Saint-Étienne : un policier agressé lors d'un match de football
Un policier à Concarneau le 23 mars 2017.

publié le dimanche 04 novembre 2018 à 08h50

Agressé samedi après-midi par des joueurs de football de l'équipe adverse, un policier de la brigade anti-criminalité (BAC) de Saint-Étienne s'est vu accorder une interruption de travail de 21 jours.

Un policier, qui n'était pas en service et disputait un match de football à Saint-Étienne (Loire), a été violemment agressé samedi après-midi 3 novembre lors de la rencontre par des joueurs de l'équipe adverse.

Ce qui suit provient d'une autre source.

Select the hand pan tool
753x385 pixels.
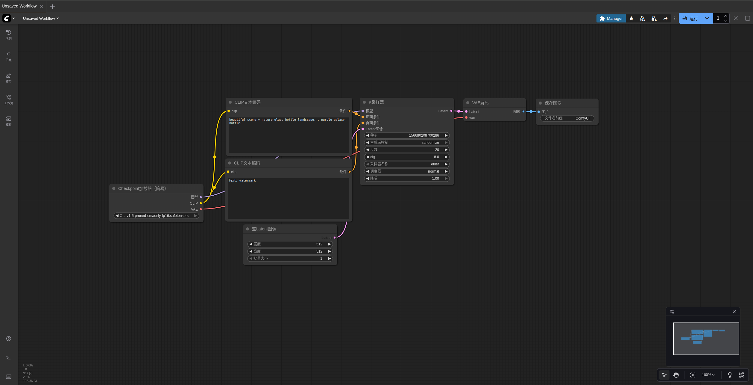pos(676,375)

Souffrant de multiples fractures, au nez et à l'arcade sourcilière, ainsi que d'un enfoncement de l'orbite d'un œil, le policier de la Brigade anti-criminalité (Bac) de Saint-Etienne âgé d'une trentaine d'années s'est vu accorder une interruption de travail de 21 jours, a indiqué à l'AFP le commissaire de permanence à la Direction départementale de la sécurité publique (DDSP).

Le policier a été transporté dans un établissement hospitalier de la ville et devrait être opéré lundi.

"Trois personnes sont recherchées et en cours d'identification", a précisé le commissaire.

Une agression ciblée ?

Selon ce dernier, "sa qualité de policier n'était pas en cause" dans cette agression. En revanche, selon le syndicat Alliance police nationale, dont est membre la victime, "les agresseurs l'ont reconnu et l'ont bien identifié comme étant un policier de la Bac de Saint-Étienne", a précisé Pierre Cognard, secrétaire départemental du syndicat.



Cette agression intervient quelques jours après celle d'un policier toulonnais, jeudi, devant son domicile à Hyères (Var). Deux adolescents de 16 et 17 ans ont été mis en examen samedi pour violences aggravées sur un policier, avec arme et en réunion, et placés en détention provisoire.

Jeudi à l'aube, alors qu'il rentrait du travail, le policier avait surpris deux personnes en train de casser sa voiture. "Il a alors fait connaître sa qualité de policier, ce que les mis en cause ne semblaient pas ignorer", avait précisé le parquet soulignant qu'ils l'auraient "reconnu". Le policier s'est vu accorder une interruption de travail de cinq jours. Le lendemain, le secrétaire d'État auprès du ministre de l'Intérieur Laurent Nuñez avait dénoncé des "faits très graves".